Your instructions:
Across the whole listing, copy out every line that includes the string "computer".

Input for this task:
== Segment start ==

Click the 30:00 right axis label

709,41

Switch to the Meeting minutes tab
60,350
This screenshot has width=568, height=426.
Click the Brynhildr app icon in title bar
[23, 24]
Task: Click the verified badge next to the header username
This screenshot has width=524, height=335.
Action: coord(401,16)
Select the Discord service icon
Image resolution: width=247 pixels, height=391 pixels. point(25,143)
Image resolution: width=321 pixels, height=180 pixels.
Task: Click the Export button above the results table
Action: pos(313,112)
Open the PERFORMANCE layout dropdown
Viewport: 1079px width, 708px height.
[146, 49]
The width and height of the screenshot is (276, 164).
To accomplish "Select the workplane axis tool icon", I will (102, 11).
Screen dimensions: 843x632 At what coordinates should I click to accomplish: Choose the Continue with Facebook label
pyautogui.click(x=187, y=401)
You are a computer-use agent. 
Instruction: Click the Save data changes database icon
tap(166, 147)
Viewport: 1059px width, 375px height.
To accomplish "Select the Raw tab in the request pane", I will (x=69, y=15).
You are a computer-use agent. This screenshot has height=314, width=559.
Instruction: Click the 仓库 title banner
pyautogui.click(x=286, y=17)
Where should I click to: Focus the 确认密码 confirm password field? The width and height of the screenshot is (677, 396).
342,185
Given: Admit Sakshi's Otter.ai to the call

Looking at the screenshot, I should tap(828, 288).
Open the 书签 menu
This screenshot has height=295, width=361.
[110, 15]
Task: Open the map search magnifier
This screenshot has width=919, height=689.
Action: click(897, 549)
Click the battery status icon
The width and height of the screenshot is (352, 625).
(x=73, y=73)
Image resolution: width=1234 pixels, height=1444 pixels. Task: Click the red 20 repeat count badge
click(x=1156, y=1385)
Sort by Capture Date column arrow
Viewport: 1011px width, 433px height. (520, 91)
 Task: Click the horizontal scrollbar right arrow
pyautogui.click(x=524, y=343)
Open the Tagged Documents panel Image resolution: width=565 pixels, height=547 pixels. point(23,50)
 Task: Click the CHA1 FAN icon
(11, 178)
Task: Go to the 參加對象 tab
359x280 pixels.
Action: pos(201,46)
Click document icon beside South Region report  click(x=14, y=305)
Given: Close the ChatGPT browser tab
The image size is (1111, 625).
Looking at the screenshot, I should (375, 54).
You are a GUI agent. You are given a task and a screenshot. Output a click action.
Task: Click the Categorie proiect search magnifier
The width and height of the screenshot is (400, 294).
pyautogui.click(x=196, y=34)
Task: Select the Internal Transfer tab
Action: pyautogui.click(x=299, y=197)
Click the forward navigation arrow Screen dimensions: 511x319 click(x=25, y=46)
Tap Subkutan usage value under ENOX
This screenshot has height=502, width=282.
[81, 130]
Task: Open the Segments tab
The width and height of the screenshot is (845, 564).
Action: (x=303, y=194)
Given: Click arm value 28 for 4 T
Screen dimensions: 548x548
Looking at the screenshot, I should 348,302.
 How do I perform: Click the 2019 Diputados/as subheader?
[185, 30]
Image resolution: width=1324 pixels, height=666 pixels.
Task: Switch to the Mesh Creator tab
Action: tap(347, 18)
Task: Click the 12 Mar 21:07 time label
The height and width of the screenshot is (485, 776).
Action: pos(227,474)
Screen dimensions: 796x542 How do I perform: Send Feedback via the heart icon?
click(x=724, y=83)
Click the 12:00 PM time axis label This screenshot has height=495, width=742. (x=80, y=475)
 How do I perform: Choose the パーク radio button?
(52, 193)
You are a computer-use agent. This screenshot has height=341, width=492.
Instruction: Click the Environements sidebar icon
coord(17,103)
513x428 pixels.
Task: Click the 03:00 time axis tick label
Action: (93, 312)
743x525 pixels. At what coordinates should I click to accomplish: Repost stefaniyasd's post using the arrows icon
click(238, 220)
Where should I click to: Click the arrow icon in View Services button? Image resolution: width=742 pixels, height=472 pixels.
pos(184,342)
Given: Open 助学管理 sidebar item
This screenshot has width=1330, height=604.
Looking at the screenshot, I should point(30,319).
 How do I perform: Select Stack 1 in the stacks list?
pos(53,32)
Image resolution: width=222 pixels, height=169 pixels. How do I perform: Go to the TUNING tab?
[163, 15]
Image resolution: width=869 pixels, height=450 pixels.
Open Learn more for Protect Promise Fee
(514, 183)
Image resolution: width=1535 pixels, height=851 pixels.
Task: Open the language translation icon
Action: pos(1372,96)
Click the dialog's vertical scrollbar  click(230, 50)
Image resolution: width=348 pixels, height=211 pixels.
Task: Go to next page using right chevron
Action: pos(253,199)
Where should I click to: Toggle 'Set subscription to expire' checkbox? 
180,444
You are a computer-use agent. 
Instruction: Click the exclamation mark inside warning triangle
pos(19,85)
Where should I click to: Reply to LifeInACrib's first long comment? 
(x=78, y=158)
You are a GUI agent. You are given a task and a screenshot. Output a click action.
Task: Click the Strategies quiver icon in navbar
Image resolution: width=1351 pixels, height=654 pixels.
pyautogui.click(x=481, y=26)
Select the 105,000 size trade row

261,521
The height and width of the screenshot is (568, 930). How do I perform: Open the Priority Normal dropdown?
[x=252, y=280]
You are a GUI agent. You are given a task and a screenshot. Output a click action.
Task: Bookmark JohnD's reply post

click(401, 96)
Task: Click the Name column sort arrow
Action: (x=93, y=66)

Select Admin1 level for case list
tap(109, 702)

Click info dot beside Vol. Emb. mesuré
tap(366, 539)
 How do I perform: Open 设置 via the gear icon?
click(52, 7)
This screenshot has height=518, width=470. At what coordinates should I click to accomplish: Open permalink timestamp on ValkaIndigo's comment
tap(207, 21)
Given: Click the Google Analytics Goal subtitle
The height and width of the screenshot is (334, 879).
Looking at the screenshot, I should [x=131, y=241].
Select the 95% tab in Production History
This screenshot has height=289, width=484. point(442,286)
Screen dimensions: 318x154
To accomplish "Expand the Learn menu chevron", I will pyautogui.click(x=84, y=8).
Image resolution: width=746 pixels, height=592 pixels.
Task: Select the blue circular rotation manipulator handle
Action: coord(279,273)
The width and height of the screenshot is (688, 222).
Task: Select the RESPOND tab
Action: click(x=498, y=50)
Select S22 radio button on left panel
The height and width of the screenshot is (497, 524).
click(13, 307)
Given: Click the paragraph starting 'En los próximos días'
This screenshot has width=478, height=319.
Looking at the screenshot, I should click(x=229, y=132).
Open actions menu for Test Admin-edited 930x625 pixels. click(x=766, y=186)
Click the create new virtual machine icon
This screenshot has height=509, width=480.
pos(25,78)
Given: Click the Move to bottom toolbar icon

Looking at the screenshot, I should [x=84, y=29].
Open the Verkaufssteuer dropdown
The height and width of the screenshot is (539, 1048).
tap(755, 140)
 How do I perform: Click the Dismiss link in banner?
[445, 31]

== Segment end ==

Final answer:
You are a computer-use agent. 
You are a computer-use agent. This screenshot has height=314, width=559.
You are a computer-use agent. This screenshot has height=341, width=492.
You are a computer-use agent. 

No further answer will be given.